Finalmente, y para volver a Frondizi, y para volver a darle la razón, sostendría
con él que los juristas debemos abandonar de una vez la ilusión que nos lleva a pensar en
la potencia y autonomía únicas del derecho. Es decir, a nosotros nos toca aprender lo que
muchos de nuestros antepasados sabían, o podían reconocer bien, y es que la reforma
constitucional no puede ganar vida por sí sola, si no se acompaña de otras reformas; que
el cambio social no puede llevarse a cabo empujando, solamente, desde el lado del
derecho. En otros términos, las reformas legales prometen ser exitosas y completas en la
medida en que sepan acompañarse de otras reformas, capaces de trascender la reforma
legal. O, de un modo distinto: pensar bien sobre el derecho requiere que pensemos sobre
lo que está más allá del derecho.
Conclusiones
El artículo 22 de la Constitución Argentina es expresión de una filosofía política que hoy
repudiamos; una filosofía que nuestra propia Constitución rechaza en cantidad de otros
artículos, y que ha sido consistentemente repudiada a lo largo de los años, y en cada
reforma constitucional. En tal sentido, no es necesario pararse –como me interesa
hacerlo- sobre una teoría de la democracia robusta y exigente (i.e., una democracia
“deliberativa”, íntimamente comprometida con el debate público y la inclusión social)

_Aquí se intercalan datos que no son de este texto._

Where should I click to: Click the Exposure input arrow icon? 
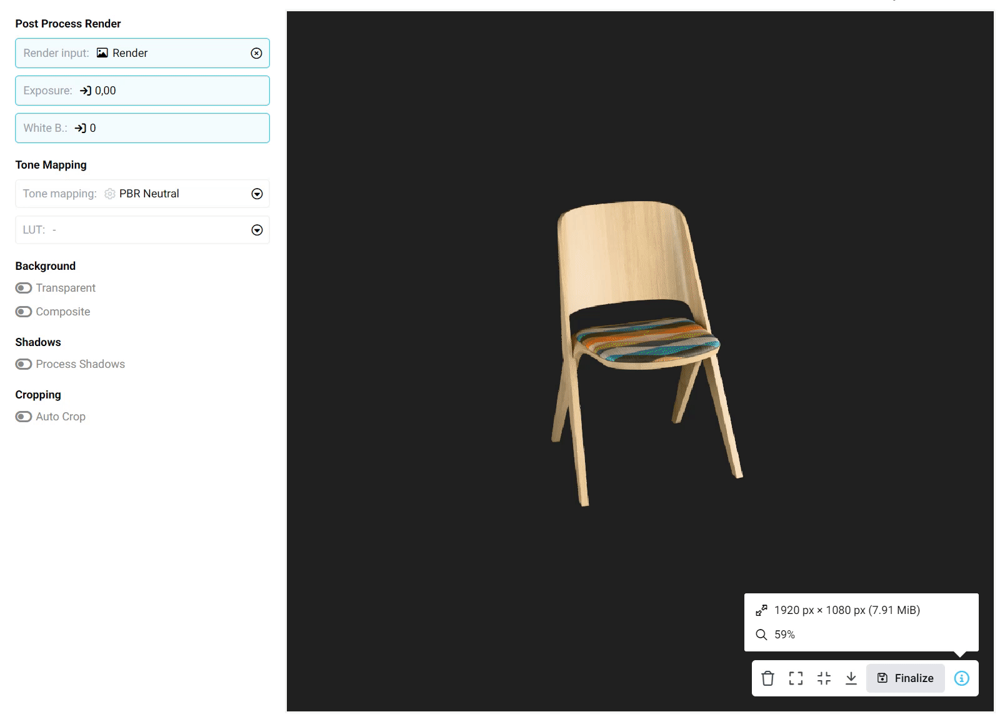point(86,91)
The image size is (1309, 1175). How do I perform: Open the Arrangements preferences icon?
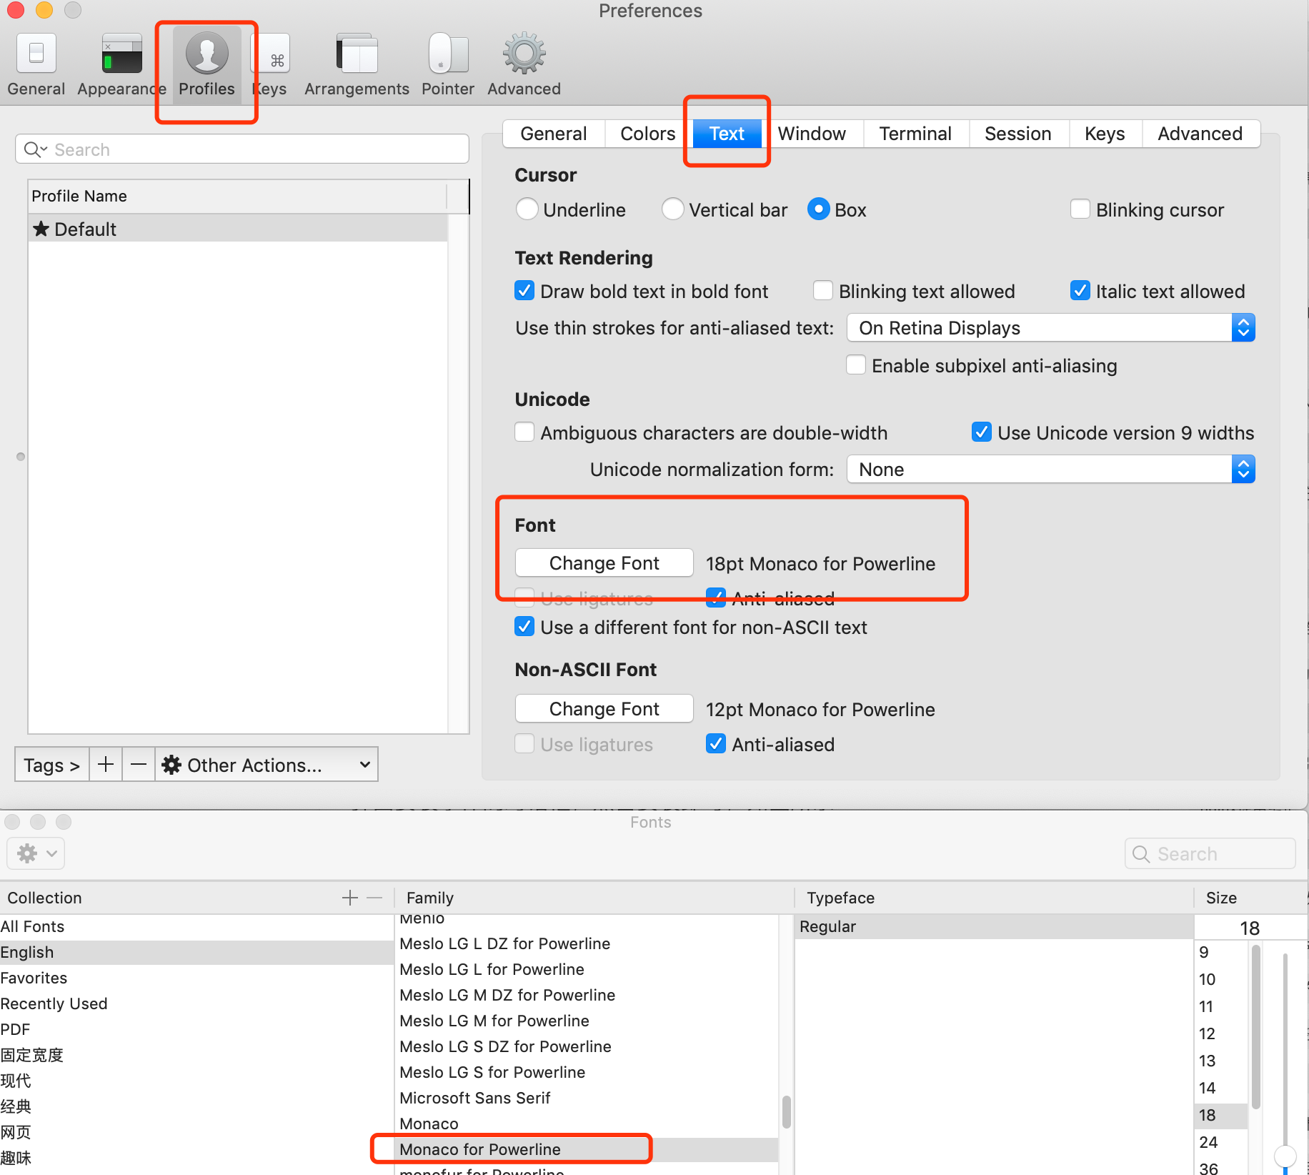[x=357, y=54]
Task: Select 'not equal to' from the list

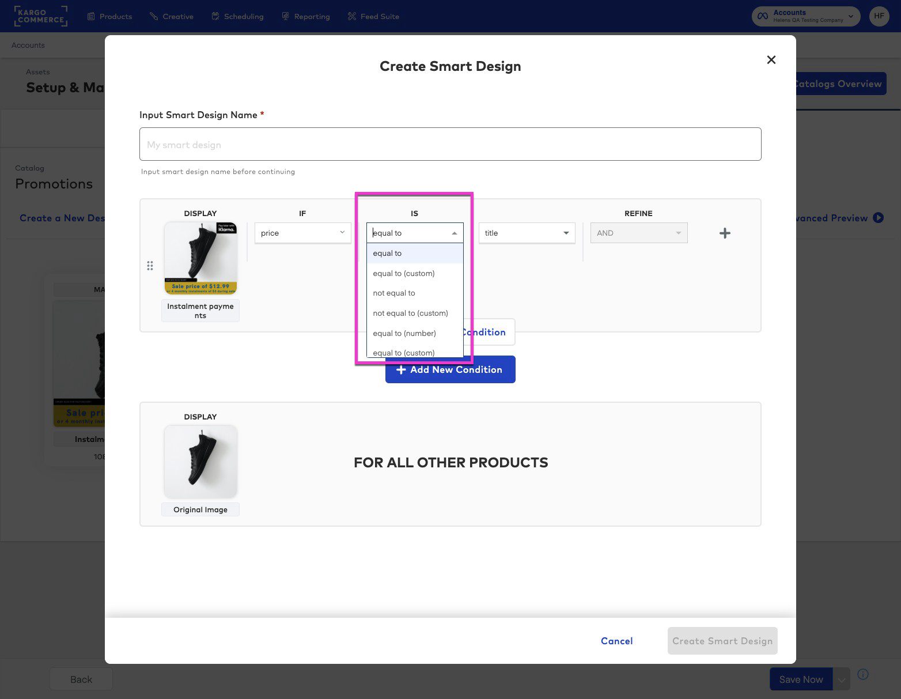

para decir que el artículo 22 contradice y pone trabas a la consolidación y expansión de
nuestro renovado esquema constitucional, ofendiendo sus más elementales rasgos
igualitarios. Su permanencia, según sostuve, denuncia también la irresponsabildad o
hipocresía que ha guiado a muchos de nuestros procesos de reforma: hemos actuado
como si las reformas de ahora no ingresasen inmediatamente en diálogo con lo que ya
tenemos; como si las reformas sobre una de las partes (pongamos, dogmática) de la
Constitución no afectasen de modo directo al funcionamiento de la otra (orgánica); como
si no reconociéramos que la vida de las nuevas cláusulas puede requerir la muerte de
otras, más viejas. El artículo 22 es expresión de un mundo constitucional pasado, pero
que sin embargo, y sin darnos cuenta, nos toma de los pies e impide que afirmemos el
deseado proyecto de una comunidad de iguales.